Two things have changed since 1997 that have made this possible. The emergence of the open source software movement (where communities of developers cooperate to create software for the common good) challenged the supremacy of big software companies.
Linux in operating systems. Apache in web servers, MySQL in databases, PHP in web programming – these open source projects now dominate the web’s architecture, changing the business model fundamentally for giants like Microsoft, Sun, and IBM. But it isn’t just software for IT people – this has impacted on consumers too, as the not-for-profit Mozilla Foundation’s Firefox browser has reached 20% market share.
According to NetApplications.com, Internet Explorer has fallen from 80% to 72% in the last 18 months, with almost all of this going to Firefox.
And if you install the Firefox browser on your computer, you’ll see a clue to what else has changed. Because integrated into the toolbar in Firefox is a search panel, which provides listings from Google.
Almost all of Mozilla’s income derives from this search panel – their deal with Google helped them earn $61m in 2006 (the last published accounts), since when their market share has rocketed.
Google know that loyalty to their brand is low. Web users will use what’s to hand – it’s why distribution is critical to the search giant’s success, and it’s why Microsoft’s first move as they launched into battle with Google for the search market was to build Windows Live search into Internet Explorer.

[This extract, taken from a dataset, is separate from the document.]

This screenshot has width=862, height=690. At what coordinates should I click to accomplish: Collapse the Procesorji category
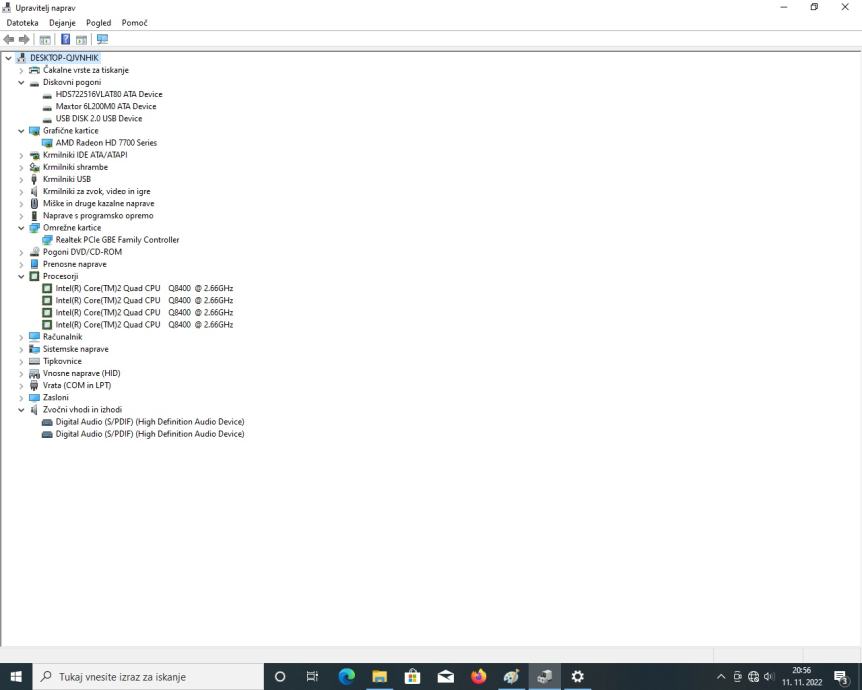21,277
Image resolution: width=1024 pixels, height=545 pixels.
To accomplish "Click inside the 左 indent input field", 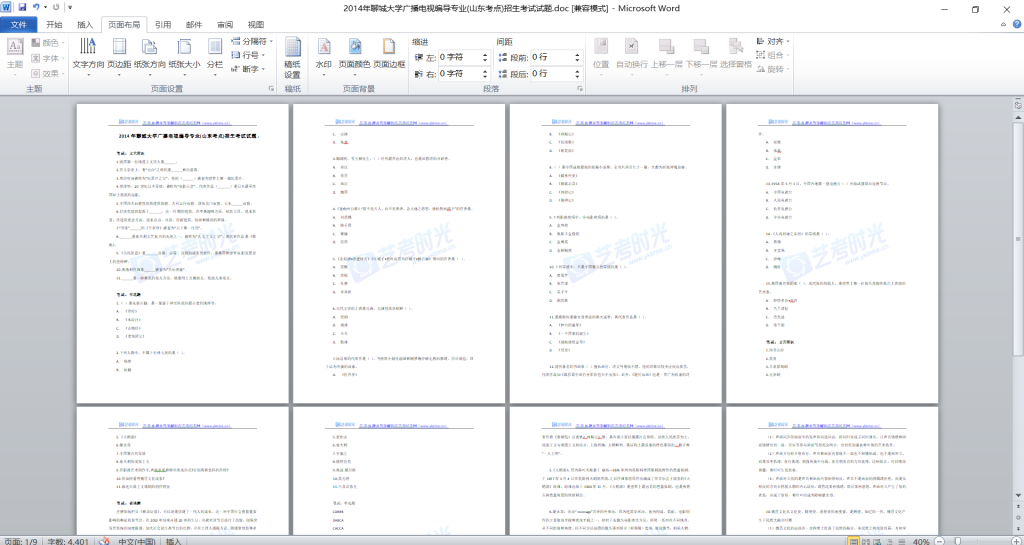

The official Google blog is pretty lukewarm about the new browser – “The web gets better with more options and innovations – Chrome is another option”. Hardly a ringing endorsement.
But one thing Chrome does do is tell Google what people are looking at – reporting back your surfing behaviour. It will add more suction to the data hoover that is Google and that may unsettle some.
But the real point of Chrome is a bigger one. The browser is the window not just onto the web, but on to all of the applications that reside there, from online storage (YoStore) to photo-sharing (flickr), word processing, spreadsheets (Google Docs). In the future, it’s believed, most computing power will reside online – accessed through a browser with little stored locally on our computers.
So browsers are a critical battleground for control of access to the future of computing and the internet, and Chrome’s features are designed to target this.
So whilst there’s little on the face of it that consumers can’t currently get from IE or Firefox, Chrome represents a more fundamental shift in direction. And because it’s open source, the development resource going into Chrome will boost progress of Firefox too.
Google are wealthy, and have a history of launching dozens of software plays and little history of making money out of them. But Chrome isn’t just a rich man’s hobby. It’s a sign that massive change is on the way for how we use the internet – a change that’s set to come at Microsoft’s cost.